> Exercise task
Convert the data starting at the line containing "You are a GUI" and ending at the line containing "tap(18, 200)" into a two-column CSV with the headers instruction and response, one row for each text-and-answer pair. Put each value in a single quoted field with line breaks replaced by spaces, and leave the pictures out.

> Working data
□ □ □ □ □

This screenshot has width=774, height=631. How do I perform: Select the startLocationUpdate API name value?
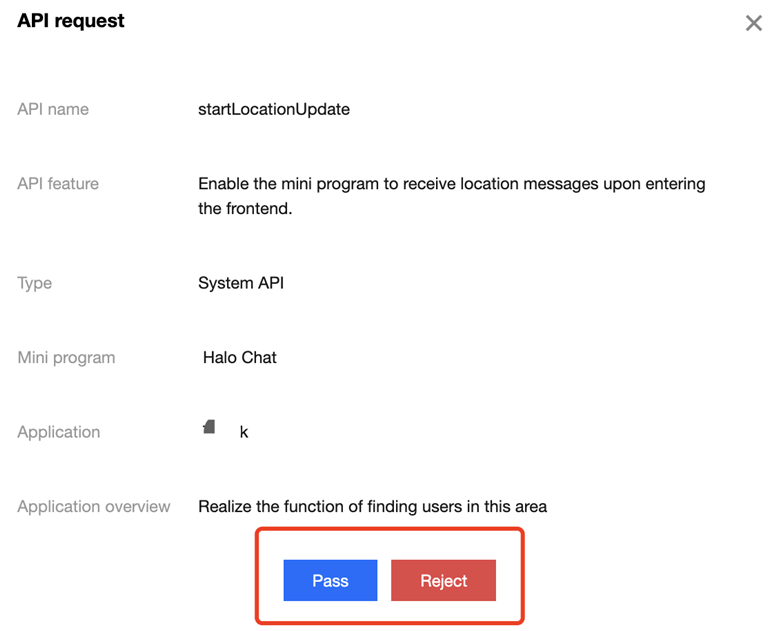pos(274,109)
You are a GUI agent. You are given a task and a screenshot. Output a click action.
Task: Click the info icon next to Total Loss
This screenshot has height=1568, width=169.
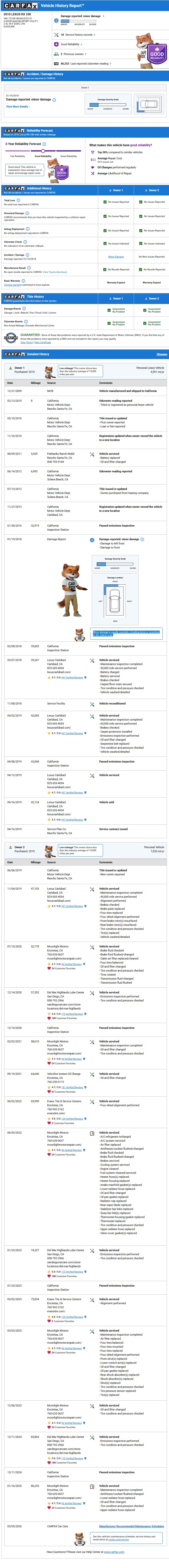tap(18, 200)
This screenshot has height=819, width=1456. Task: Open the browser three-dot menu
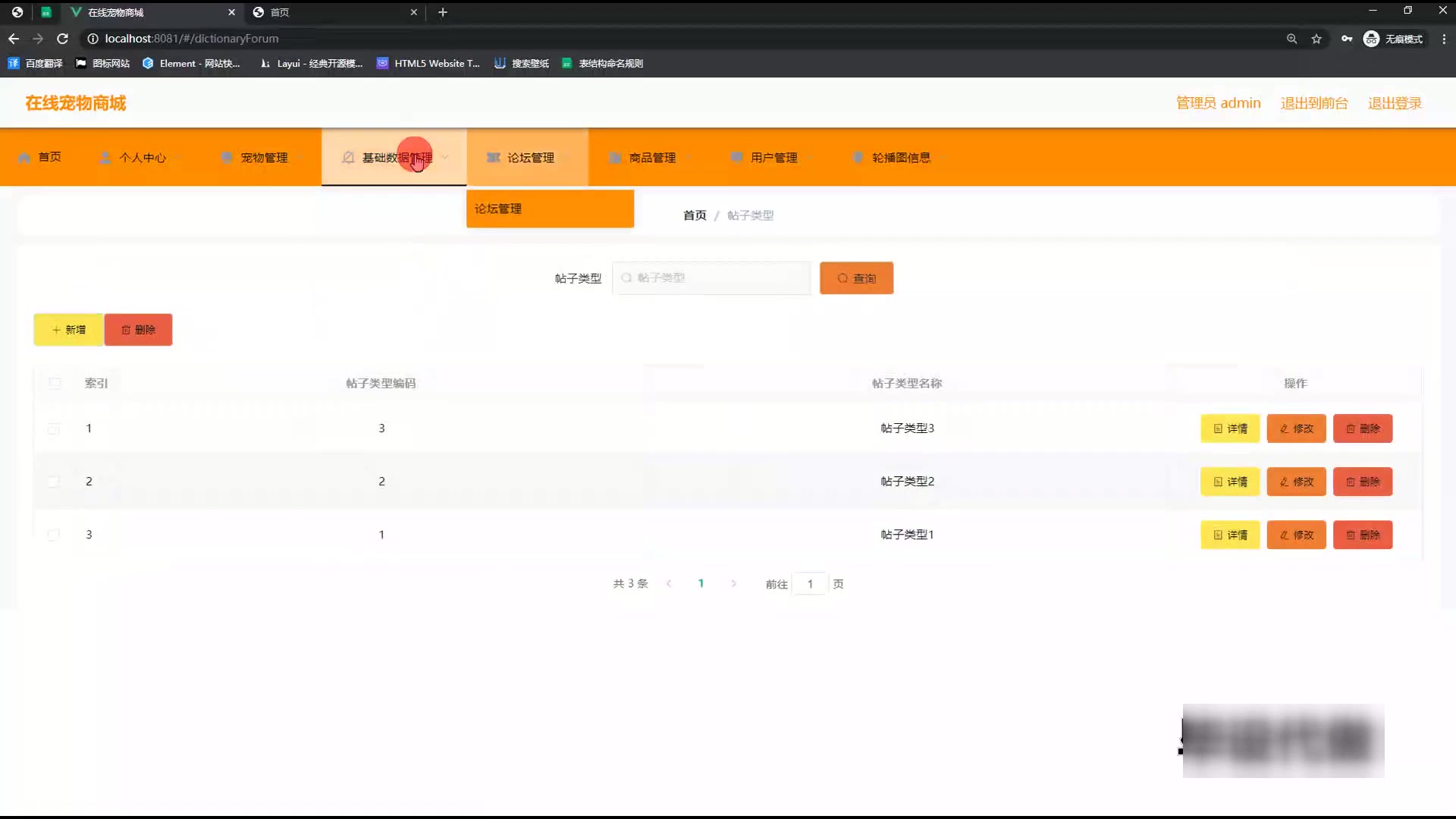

□ □ □ □ □

> Full response
instruction,response
"You are a GUI agent. You are given a task and a screenshot. Output a click action. Task: Click the info icon next to Total Loss This screenshot has height=1568, width=169.","tap(18, 200)"